If you’re giving a speech or anticipating a job interview, you may have performance anxiety. If so, it may help you to remind yourself of times in the past when you did similar things well.

If the daunting task looks totally foreign, analyze it. Break it down into parts. How many of the parts are things you have done in other situations? How many genuinely unfamiliar parts remain?

For instance, even if you haven’t given a speech in public, you may have stood at the front of a room to teach a class. Talking in front of a group of people is something you have done before.

You can also rehearse in a safe setting. Plan successive rehearsals that under conditions that closely resemble those of the actual event for which you are preparing.

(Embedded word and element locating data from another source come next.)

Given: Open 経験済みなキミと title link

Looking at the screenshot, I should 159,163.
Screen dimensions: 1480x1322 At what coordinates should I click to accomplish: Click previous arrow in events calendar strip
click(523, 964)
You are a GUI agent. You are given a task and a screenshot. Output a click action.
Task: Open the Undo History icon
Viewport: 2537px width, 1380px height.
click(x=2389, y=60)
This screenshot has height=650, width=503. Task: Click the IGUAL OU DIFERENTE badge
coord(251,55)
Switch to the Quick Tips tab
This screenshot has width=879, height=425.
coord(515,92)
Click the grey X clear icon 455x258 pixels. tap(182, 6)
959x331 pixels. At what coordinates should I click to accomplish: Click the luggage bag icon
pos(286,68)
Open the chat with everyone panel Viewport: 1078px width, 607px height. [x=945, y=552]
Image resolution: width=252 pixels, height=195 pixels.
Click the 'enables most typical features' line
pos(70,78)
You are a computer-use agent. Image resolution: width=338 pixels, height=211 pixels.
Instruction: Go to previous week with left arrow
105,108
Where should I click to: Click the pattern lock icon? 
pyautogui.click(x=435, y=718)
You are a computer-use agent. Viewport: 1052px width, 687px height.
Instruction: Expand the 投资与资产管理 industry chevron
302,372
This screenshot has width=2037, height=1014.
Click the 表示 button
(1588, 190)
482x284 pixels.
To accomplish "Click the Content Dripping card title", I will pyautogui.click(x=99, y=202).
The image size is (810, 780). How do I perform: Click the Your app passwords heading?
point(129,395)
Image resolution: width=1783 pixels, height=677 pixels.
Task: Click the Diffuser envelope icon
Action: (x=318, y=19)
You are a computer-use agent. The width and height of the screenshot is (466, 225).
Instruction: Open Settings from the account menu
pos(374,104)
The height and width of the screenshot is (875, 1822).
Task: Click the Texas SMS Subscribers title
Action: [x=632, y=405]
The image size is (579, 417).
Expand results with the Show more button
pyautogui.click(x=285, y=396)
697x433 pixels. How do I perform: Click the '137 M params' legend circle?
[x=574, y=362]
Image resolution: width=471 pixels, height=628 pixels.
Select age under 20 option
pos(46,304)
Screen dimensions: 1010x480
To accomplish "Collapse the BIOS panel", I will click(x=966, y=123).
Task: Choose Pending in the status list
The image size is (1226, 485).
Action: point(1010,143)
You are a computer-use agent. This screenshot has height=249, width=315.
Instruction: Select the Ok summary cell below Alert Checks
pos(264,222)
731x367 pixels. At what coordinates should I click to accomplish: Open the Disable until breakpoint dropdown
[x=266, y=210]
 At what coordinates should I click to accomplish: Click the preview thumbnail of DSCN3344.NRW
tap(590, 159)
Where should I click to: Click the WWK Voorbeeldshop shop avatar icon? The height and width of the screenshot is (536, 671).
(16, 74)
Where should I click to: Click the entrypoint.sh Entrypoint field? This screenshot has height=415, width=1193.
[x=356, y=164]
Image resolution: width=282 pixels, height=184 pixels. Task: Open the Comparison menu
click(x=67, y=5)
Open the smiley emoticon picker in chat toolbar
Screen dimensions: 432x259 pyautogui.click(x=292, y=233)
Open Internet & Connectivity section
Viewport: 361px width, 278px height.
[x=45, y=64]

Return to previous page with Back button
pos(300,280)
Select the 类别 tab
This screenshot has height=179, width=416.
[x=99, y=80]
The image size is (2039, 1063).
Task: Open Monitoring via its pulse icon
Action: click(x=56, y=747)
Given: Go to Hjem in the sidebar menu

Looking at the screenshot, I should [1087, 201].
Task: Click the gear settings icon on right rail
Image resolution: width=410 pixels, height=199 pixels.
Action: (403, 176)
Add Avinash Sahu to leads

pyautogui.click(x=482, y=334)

Wear the same clothes. Find some supportive listeners. See whether you can practice in the venue where the event will be held.

8. Keep your goals in mind
As you tackle different challenges, you may need to set a deadline and prepare yourself psychologically. One great method for doing so is to write out ten goals longhand on a sheet of paper or a notebook page once or twice a day.

Each time you word the goal as if you had already accomplished it: “I have finished my income taxes for last year.” Then you assign dates for completion. When you are done writing, you have ten goals, each with an end date alongside it.

The next time you sit down, you write out ten goals once again but without looking at the ones you previously specified.

At first the list may vary somewhat. Over time you will probably find that you are writing the same ten each day but in different order, dropping one or more goals as you achieve them.

In this way you stay mindful of the work you want to get done. You can’t push the goals aside. As you keep thinking about them, day in and day out, you will be amazed at how much you are able to accomplish.

9. Take pride in your achievements
Staying productive and organized will boost your self-confidence and the pride you take in your work. We all need to stop and notice our accomplishments.

I like to admire my handiwork and congratulate myself on a job well done. Way to go! Good job! We all need as many opportunities as possible to feel good about ourselves.